THE BOOK: ATROCITY SPEECH LAW:
FOUNDATION, FRAGMENTATION, FRUITION

A BRIEF OVERVIEW OF THE BOOK

“As Professor Gregory Gordon systematically demonstrates in this ground-breaking book, the law governing speech and atrocity has become fragmented and ineffective. His brilliant 'Unified Liability Theory' offers an innovative solution for fixing the problems. This book is now the definitive single-volume international criminal law work on hate speech. It provides all the history, context, policy, and legal analysis necessary to understand the phenomenon and reform the doctrine.” — Adama Dieng, former United Nations Special Adviser on the Prevention of Genocide

Atrocity Speech Law - Foundation, Fragmentation, Fruition by Professor Gregory S. Gordon.

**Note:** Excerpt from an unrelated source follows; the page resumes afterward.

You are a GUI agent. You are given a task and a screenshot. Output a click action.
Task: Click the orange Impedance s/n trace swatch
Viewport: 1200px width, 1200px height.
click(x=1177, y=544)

In 2017, Professor Gregory Gordon published the book, ‘Atrocity Speech Law - Foundation, Fragmentation, Fruition’  because the law governing the relationship between speech and core international crimes (genocide, crimes against humanity and war crimes) – a key component in atrocity prevention – was broken.

Incitement to genocide was not adequately defined. The law on hate speech as persecution was split between courts. Instigation was being confused with incitement and ordering’s scope was too narrow. At the same time, these crimes were not functioning properly in relation to one another, yielding a misshapen body of law riddled with gaps. Experts had suggested discrete fixes to the individual parts, but none had stepped back and considered holistic solutions. The book aimed to do that.

To understand the law’s deficiencies, it showed how it was formulated and then proposed a set of fixes to deal with the individual problems, which culminated in a more comprehensive proposal: a “Unified Liability Theory,” linking each core international crime to:

  1. INCITEMENT speech seeking, but not resulting in, atrocity;
  2. SPEECH ABETTING “egging-on” speech spoken while atrocity occurs but not causing it;
  3. INSTIGATION speech seeking and resulting in atrocity; and;
  4. ORDERING atrocity command in a superior-subordinate relationship.

Apart from this, the body of law lacked a proper name as “Incitement Law” or “International Hate Speech Law” typical labels then being used, failed to capture its breadth or relationship to mass violence. So the book proposed a new and fitting appellation: “atrocity speech law.”